タンパク質の高速光化学酸化(FPOP)は、タンパク質の溶媒にアクセス可能な表面積をプローブする質量分析ベースの構造生物学技術です。この技術は、溶液中で自由に拡散するヒドロキシルラジカルとのアミノ酸側鎖の反応に依存する。FPOPは過酸化水素のレーザー光分解によってその際にこれらのラジカルを生成し、マイクロ秒のオーダーで枯渇するヒドロキシルラジカルのバーストを作り出す。これらのヒドロキシルラジカルが溶媒にアクセス可能なアミノ酸側鎖と反応する場合、反応生成物は質量分析法により測定および定量することができるマスシフトを示す。アミノ酸の反応速度はそのアミノ酸の平均溶媒アクセス可能な表面に部分的に依存するため、タンパク質の所定の領域の酸化量の測定された変化は、異なる立体間のその領域の溶媒アクセシビリティの変化(例えば、リガンド結合対リガンドフリー、モノマー対集合体)に直接相関することができる。
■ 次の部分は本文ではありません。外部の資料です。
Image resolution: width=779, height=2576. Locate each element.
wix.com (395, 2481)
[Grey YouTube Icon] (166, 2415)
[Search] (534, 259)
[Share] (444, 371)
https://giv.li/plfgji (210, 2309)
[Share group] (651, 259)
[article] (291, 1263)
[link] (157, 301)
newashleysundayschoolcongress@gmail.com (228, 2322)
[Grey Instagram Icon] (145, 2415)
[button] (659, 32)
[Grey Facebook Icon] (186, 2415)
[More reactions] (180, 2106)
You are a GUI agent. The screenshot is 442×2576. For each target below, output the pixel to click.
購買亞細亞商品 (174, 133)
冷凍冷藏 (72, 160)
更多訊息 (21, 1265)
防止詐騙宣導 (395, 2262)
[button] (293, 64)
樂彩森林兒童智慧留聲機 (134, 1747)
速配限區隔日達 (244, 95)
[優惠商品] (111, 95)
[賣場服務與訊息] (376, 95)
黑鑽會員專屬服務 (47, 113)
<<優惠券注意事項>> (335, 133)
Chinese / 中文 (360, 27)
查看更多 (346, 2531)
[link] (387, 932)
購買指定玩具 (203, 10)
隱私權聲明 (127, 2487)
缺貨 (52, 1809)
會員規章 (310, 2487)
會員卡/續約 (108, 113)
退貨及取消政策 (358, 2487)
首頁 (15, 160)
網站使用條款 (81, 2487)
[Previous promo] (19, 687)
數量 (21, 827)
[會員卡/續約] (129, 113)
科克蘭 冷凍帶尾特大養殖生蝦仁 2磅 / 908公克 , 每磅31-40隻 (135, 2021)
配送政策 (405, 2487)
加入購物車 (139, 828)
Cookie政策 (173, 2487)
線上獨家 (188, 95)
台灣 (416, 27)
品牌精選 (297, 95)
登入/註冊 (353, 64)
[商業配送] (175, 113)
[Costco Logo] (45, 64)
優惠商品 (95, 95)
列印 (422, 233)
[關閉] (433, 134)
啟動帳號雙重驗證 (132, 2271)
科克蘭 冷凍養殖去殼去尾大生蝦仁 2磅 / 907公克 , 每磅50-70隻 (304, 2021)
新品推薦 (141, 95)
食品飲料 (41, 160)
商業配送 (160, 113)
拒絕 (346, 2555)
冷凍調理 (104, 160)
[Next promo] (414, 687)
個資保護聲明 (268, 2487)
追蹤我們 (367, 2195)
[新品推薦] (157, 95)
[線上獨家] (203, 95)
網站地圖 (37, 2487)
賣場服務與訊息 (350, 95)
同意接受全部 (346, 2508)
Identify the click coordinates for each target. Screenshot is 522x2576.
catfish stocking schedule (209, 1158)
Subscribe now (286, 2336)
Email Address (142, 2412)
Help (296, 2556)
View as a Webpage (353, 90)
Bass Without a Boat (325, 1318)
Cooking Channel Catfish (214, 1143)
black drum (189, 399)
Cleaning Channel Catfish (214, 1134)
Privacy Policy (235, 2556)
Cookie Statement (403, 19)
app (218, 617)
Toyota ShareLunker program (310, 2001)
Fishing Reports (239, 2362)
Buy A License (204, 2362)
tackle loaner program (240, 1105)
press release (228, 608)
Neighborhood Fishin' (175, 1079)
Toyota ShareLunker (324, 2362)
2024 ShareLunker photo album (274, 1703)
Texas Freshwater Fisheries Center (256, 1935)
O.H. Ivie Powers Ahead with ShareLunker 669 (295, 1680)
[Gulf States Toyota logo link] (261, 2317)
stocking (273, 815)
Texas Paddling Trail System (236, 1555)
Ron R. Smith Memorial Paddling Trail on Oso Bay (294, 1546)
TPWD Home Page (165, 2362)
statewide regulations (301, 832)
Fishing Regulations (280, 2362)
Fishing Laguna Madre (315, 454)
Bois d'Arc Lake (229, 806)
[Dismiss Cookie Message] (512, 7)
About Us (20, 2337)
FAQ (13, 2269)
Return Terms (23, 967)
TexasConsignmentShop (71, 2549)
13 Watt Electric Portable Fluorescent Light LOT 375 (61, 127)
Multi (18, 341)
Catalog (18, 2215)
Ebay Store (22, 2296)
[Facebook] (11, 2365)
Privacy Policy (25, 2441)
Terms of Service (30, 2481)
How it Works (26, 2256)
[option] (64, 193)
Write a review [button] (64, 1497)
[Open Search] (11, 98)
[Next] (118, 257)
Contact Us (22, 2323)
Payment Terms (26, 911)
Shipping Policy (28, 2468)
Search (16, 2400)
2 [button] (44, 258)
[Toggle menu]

FPOPは、タンパク質とタンパク質の相互作用、タンパク質の立体構造変化、タンパクリガンド結合など、生物学における多くの問題に適用されてきました。ヒドロキシルラジカルの利用可能な濃度は、FPOP実験における多くの実験条件に基づいて変化するので、タンパク質検体が暴露される有効なラジカル用量を監視することが重要である。このモニタリングは、FPOP反応からの信号を測定するためにインライン線量計を組み込むことによって効率的に達成され、レーザーフルエンスはリアルタイムで調整され、所望の酸化量を達成する。この補正により、コンフォメーション変化、リガンド結合面、タンパク質間相互作用界面を反映したタンパク質トポグラフィーの変化を、比較的低いサンプル量を用いて異種サンプルで決定することができます。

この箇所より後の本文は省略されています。